━━━ DATA LISTING

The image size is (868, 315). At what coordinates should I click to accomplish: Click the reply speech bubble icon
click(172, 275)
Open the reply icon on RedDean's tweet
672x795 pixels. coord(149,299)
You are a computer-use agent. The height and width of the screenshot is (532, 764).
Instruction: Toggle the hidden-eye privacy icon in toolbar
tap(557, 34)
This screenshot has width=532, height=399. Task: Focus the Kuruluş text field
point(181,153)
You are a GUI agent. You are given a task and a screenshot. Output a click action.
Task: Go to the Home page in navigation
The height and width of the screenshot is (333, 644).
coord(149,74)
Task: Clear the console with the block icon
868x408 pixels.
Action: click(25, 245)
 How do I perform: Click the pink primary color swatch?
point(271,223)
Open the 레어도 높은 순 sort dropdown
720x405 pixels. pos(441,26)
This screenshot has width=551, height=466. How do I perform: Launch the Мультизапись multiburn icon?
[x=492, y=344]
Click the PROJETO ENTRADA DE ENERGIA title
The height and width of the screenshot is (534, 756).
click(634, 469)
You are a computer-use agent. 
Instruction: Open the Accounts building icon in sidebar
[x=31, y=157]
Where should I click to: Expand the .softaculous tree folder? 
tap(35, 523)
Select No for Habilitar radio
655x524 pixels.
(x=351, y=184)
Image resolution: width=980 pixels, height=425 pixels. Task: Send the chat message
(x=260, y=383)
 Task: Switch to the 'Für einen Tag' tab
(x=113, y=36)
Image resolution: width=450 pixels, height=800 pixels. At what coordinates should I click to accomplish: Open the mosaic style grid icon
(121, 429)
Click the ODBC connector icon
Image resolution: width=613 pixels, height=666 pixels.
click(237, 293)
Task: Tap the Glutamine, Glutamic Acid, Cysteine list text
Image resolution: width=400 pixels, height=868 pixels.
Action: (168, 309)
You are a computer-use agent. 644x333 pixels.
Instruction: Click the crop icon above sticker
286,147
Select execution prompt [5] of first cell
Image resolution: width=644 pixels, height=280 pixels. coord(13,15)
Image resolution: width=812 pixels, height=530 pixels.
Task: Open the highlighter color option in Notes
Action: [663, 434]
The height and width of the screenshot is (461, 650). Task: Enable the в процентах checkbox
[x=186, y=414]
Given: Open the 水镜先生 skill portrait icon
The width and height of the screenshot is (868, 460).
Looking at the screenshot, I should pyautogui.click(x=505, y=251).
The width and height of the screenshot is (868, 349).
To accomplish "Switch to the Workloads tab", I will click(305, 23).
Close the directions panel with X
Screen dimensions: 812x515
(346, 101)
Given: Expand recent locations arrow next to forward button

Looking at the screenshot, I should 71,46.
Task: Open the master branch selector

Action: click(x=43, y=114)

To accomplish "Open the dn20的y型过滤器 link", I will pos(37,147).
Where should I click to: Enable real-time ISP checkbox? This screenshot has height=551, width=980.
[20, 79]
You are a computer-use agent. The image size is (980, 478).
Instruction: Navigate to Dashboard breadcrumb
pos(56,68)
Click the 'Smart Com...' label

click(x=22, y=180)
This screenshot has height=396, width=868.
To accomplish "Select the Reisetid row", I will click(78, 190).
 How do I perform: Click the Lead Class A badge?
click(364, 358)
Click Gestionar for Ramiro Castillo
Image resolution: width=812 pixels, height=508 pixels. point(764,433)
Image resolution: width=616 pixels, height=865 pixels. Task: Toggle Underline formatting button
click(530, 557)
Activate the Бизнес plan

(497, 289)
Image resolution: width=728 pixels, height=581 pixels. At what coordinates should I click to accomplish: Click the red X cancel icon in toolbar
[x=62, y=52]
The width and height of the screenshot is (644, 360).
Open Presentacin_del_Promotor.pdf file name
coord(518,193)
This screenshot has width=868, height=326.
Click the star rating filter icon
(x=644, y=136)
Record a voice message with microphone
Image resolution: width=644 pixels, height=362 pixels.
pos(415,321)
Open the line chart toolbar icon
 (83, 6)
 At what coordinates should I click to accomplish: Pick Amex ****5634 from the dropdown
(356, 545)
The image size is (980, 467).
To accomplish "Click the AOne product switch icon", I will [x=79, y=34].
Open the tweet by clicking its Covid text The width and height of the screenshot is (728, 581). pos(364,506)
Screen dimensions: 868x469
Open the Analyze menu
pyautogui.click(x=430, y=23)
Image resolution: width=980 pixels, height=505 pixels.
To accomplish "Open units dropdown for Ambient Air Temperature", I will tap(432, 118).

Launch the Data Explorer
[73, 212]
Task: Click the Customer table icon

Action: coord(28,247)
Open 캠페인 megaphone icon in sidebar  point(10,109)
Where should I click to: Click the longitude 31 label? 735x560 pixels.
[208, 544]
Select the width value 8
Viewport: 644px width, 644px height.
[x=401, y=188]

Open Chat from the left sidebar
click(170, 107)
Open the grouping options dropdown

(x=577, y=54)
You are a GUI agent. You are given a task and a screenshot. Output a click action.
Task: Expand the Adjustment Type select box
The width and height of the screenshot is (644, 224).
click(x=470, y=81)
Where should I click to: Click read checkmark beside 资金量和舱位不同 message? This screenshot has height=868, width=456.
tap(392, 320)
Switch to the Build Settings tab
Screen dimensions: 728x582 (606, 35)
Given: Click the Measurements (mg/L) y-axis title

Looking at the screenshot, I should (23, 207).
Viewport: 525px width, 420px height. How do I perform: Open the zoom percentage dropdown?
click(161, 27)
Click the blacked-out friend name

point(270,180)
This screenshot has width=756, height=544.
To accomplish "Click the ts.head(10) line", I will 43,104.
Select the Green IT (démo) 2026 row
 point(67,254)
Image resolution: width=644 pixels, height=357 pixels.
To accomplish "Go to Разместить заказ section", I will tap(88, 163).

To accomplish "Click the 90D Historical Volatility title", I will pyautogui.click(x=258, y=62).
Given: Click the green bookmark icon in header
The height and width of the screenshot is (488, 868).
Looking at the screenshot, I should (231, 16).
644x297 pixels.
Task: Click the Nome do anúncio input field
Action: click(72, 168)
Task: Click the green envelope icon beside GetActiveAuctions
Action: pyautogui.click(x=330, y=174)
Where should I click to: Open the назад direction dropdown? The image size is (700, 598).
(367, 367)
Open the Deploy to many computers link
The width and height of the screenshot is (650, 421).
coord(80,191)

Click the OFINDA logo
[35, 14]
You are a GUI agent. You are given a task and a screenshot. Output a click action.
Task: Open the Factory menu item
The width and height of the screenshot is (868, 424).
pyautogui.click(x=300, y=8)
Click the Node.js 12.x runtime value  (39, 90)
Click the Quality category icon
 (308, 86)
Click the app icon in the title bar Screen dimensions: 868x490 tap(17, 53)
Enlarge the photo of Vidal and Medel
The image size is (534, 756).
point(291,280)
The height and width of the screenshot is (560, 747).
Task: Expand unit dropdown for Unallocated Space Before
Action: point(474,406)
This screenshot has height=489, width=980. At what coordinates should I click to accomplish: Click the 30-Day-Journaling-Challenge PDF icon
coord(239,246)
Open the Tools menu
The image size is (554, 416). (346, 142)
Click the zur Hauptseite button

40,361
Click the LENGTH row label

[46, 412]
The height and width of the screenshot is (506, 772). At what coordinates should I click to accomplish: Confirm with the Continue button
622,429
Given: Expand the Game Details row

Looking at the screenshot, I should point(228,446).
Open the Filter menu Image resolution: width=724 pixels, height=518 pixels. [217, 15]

━━━━━━

_TASK GOAL_
From the records above, count the lines in which the string "agent" is found, and answer with the number alone.

_ANSWER BOX_
7